You’ve mentioned ‘memory’ a few times now. Poetry is unique in its relationship to memory in the sense that you can own a poem in its entirety by memorising it – there is no buffer between the poem and your memory of it, which differs from when you recall a painting or a novel, for example. But your poems – and some of the influences you’ve mentioned – don’t strike me as the kind of form-heavy poems that we might conventionally consider memorisable. They are often long, complex, their sound-play is oblique rather than neat.  You say you find it difficult to memorise poetry. Are there different ways for poems to exist in our memories? 

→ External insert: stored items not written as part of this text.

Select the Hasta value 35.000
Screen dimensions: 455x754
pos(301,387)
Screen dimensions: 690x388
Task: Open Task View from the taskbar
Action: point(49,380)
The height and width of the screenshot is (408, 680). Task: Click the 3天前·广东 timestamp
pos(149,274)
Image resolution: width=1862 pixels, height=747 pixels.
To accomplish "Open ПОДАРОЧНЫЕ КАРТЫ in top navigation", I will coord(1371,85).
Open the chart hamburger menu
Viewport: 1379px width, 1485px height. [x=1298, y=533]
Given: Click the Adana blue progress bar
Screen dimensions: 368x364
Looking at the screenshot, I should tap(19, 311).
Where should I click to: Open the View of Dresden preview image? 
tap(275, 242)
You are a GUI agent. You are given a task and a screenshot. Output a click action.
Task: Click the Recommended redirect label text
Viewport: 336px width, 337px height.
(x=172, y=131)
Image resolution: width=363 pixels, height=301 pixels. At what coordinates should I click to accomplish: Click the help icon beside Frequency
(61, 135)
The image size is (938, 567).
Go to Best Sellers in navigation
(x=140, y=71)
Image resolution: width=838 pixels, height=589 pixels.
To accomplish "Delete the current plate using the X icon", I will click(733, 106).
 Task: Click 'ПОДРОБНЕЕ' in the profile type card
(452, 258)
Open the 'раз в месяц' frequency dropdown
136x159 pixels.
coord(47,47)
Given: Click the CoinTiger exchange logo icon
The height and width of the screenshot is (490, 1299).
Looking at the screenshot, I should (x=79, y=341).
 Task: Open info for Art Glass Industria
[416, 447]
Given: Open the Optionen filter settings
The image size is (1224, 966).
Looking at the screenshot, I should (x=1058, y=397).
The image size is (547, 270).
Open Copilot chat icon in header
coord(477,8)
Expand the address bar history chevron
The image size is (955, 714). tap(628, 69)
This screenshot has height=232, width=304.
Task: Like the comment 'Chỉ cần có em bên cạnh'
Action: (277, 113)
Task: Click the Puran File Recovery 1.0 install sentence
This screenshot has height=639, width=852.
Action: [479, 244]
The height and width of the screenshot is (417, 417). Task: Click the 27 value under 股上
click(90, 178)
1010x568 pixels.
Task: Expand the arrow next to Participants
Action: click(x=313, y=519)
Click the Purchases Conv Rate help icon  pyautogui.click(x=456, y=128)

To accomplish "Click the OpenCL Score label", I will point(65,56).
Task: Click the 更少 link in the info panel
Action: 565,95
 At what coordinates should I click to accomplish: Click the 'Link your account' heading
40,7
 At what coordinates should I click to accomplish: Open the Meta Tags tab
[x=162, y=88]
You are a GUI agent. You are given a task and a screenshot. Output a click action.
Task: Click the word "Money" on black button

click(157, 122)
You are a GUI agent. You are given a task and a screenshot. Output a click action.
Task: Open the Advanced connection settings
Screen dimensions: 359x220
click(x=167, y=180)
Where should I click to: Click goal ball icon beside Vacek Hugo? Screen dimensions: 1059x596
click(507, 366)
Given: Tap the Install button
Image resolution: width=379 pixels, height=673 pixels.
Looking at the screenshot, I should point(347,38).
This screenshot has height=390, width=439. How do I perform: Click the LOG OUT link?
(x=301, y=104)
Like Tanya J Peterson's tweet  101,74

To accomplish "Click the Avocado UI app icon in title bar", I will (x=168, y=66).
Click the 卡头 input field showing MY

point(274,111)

The first thing that comes to mind is a question of trust. That our memories so often turn out to be unreliable certainly complicates matters. The idea that some poems can be owned or memorised without a buffer is reassuring to me, so long as you feel sure you haven’t slipped up without realising – though that phrase “without realising” may be part of the problem. Poetry has form as a tool, here, a way of patterning language and experience, shaping it to something graspable. My own poems don’t always adopt obvious or familiar formal arrangements, I guess, but they do try to arrange like images and observations – a system of a different kind. Something I’ve thought before is that reading poetry sometimes feels like passing through a landscape or terrain, like moving through a country that you have a vague sense of already. You recognise the odd rock formation or hillside with a feeling of familiarity, even if those things seem to have changed since you were here before. I often think this when I read John Ashbery, who seems supremely un-memorisable to me. There’s something almost topographical about his poems, especially the longer works – you have a sense, when you read the poems, that you’ve been here already, though it all seems new and fresh again. This is something about poetry I find interesting, a tension between the linear, forward momentum of a given poem and the cyclicality of starting over. It’s like the poem is suspended, somehow, in present tense, always happening ‘Now’, which brings us back to photography.

Final question, we like to ask our interviewees what they have enjoyed reading / watching / listening to recently? I don’t suppose you’ve caught the new Planet of the Apes (2024) yet?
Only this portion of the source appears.